[Information given — start]

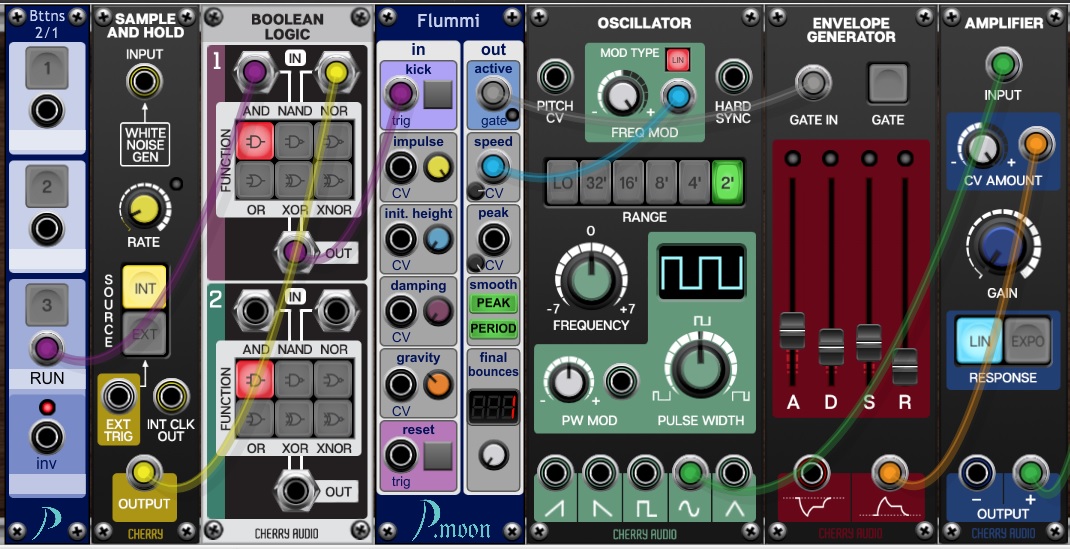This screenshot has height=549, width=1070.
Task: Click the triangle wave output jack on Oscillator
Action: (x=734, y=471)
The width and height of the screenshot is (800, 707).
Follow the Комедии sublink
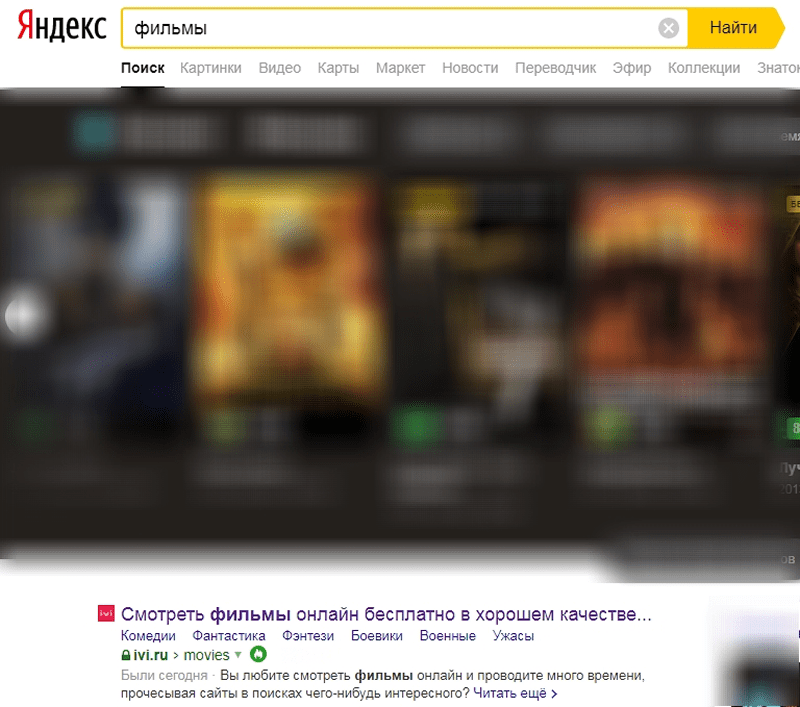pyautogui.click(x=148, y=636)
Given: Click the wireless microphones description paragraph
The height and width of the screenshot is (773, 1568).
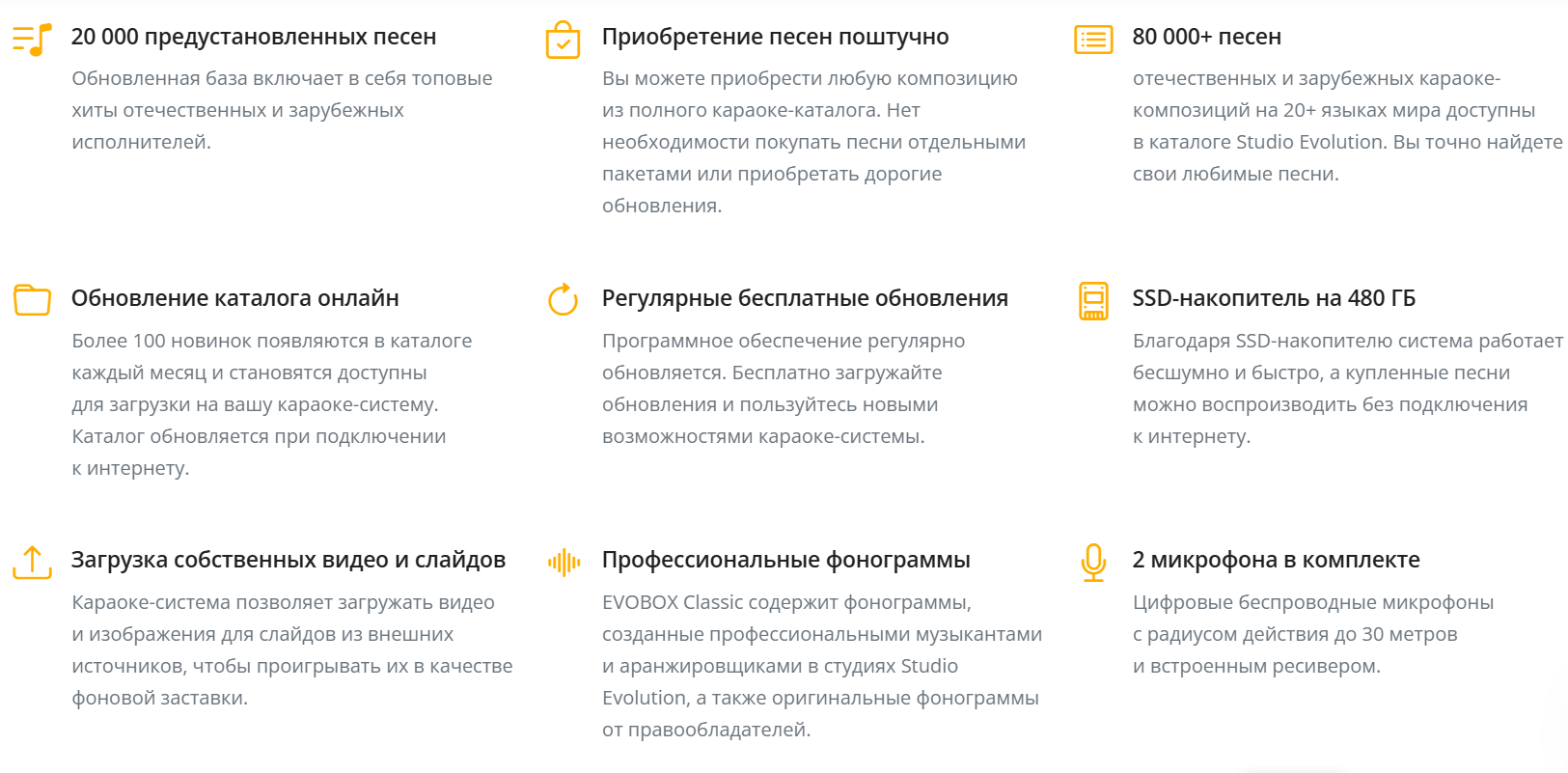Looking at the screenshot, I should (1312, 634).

[Information given — finish]

◆ **Task prompt**:
Reproduce exactly the lines from the one containing "The height and" through the last line of the records, both included, leaving out every picture.

◆ **Final answer**:
The height and width of the screenshot is (773, 1568).
Looking at the screenshot, I should (1312, 634).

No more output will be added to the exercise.